Le calendrier était fixé. Les travaux devaient démarrer fin 2026 pour une livraison en 2029. La commune de Castelnau mettait le terrain à disposition pour l’euro symbolique. Dix ans de démarches administratives avaient été nécessaires pour faire aboutir ce dossier porté par l’ancienne équipe municipale.
Julien Miro préfère rénover la piscine Caron
Élu en mars 2026, le nouveau maire de Castelnau-le-Lez renonce à cette ambition. Il défend une autre option bien moins coûteuse : la réhabilitation de la piscine Caron, un bassin extérieur de 25 mètres situé face au collège. Le chantier de rénovation est estimé autour de 3 millions d’euros, loin des sommes engagées par le projet initial.
« La métropole n’a pas engagé d’argent et sûrement que des 18,5 M€ annoncés, on serait plutôt arrivés à 26 M€ sans compter les frais de fonctionnement. Cette nouvelle piscine était une lubie de l’ancienne majorité, qui voulait raser Caron et construire encore des immeubles. »
Julien Miro, maire de Castelnau-le-Lez
Julien Miro s’interroge sur la solidité financière du dossier hérité. « À part un grand panneau et un acte de cession du terrain, existe-t-il un document budgétaire sur ce projet ? » lance l’élu, qui poursuit la ligne anti-bétonnisation défendue depuis son arrivée à la mairie.
La clinique du Parc dans la balance
L’abandon de la piscine libère un terrain stratégique. Le site représente une surface de deux hectares, proche d’une autre parcelle de 2,5 hectares. Ces deux emprises, propriétés de la commune et de la métropole, pourraient accueillir la future clinique du Parc, dont le déménagement est à l’étude.
Cette maîtrise foncière constitue un atout par rapport à la zone de Sablassou, l’autre site envisagé pour l’établissement de santé. Ce terrain compte toutefois de multiples propriétaires. Pour Julien Miro, l’emplacement voisin du lycée Pompidou « est adapté ». L’ancien premier adjoint Gérard Sigaud le juge au contraire trop petit pour un tel projet.
Une décision politique très contestée
Devenu opposant, Gérard Sigaud ne décolère pas. Il dénonce une renonciation qu’il juge incompréhensible, alors que la commune ne mettait pas un euro dans la construction de l’équipement.

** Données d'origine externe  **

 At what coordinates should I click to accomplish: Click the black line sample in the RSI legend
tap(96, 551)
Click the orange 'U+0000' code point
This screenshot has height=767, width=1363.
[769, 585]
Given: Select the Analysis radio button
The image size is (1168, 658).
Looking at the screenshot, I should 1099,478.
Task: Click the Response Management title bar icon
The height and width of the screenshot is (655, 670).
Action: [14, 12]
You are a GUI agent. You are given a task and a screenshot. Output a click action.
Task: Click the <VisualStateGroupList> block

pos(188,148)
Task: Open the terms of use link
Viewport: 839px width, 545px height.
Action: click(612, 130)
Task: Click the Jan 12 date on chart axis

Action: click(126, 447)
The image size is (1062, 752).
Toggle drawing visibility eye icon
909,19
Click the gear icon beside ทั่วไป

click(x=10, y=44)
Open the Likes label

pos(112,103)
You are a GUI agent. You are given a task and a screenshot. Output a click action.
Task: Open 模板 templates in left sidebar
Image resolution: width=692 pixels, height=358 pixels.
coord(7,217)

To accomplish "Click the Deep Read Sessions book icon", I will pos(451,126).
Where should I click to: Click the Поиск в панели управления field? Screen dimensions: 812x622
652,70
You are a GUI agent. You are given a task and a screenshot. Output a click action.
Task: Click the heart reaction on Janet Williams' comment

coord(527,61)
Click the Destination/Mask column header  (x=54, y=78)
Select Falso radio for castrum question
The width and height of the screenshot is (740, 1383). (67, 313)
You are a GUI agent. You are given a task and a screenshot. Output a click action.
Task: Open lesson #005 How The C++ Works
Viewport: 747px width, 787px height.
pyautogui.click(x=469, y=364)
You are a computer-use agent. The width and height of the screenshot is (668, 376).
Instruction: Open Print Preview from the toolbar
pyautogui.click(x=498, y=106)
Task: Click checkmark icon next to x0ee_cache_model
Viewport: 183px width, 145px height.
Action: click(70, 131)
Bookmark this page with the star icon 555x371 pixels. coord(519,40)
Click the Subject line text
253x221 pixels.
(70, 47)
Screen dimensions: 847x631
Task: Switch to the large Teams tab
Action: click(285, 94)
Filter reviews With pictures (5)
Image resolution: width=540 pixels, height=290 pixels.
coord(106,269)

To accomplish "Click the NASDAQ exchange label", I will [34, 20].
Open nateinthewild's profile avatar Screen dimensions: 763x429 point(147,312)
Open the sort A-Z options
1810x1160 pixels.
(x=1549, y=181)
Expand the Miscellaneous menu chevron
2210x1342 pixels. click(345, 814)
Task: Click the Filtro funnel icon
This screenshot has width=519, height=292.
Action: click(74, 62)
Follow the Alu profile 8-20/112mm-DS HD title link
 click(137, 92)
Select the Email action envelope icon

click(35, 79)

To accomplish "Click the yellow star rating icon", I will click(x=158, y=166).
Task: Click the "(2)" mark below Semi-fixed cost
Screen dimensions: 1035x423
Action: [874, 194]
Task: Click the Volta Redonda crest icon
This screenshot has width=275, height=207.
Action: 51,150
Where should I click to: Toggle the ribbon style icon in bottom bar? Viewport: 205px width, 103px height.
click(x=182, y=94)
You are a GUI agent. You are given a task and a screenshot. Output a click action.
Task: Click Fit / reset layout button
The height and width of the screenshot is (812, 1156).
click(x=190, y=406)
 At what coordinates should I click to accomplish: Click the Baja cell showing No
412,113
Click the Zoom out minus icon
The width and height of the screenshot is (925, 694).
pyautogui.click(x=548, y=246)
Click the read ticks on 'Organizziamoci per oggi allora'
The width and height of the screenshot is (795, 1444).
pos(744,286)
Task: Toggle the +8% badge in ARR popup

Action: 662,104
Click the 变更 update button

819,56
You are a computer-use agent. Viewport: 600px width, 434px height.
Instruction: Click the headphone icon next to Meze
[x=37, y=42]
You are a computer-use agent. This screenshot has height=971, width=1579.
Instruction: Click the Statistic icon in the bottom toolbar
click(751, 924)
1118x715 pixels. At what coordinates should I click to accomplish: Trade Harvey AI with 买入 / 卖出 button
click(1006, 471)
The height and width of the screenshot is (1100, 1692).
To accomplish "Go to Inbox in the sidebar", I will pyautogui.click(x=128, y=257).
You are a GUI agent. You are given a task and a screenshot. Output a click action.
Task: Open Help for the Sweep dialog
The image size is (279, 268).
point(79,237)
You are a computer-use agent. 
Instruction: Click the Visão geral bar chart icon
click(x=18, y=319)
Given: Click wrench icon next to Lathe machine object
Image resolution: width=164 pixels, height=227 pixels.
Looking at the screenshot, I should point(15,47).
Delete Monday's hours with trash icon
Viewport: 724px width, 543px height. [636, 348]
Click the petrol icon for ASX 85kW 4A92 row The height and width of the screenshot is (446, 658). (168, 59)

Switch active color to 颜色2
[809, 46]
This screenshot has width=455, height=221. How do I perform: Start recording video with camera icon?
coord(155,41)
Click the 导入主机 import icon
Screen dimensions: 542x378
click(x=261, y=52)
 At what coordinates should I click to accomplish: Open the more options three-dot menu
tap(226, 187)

« Ce budget ira ailleurs, c’est une faute politique du nouveau maire. Refuser un équipement qui ne coûtait rien aux Castelnauviens est aberrant. On prive les 2 000 lycéens de Pompidou et aussi les 750 futurs étudiants du pôle Léonard de Vinci, sans parler des écoliers et des collégiens. »
Gérard Sigaud, ancien premier adjoint de Castelnau-le-Lez
L’ancien élu rappelle un détail qui pèse dans le débat : Julien Miro avait voté la délibération portant le projet en conseil communautaire le 3 octobre 2023, puis la cession du terrain en conseil municipal. Un engagement qui, selon lui, ne se renie pas si facilement.
Du côté de la métropole, le renoncement est plutôt bien accueilli. Renaud Calvat, vice-président de la métropole et maire de Jacou, estime que le territoire est déjà bien doté. « La métropole est déjà très bien équipée au regard du ratio piscines, nombre d’habitants », affirme-t-il, en défendant la valeur du bassin Caron où il a lui-même appris à nager. La question reste posée à l’heure où la prévention des noyades s’affiche comme une priorité nationale.
Ce nouvel arbitrage s’inscrit dans la ligne d’un maire qui a fait de la lutte contre les promoteurs sa marque de fabrique, comme lorsqu’il avait déclaré la guerre aux promoteurs quelques semaines plus tôt. Il illustre aussi les nouveaux équilibres au sein de la métropole, où treize nouveaux maires redéfinissent les priorités depuis les municipales de mars 2026.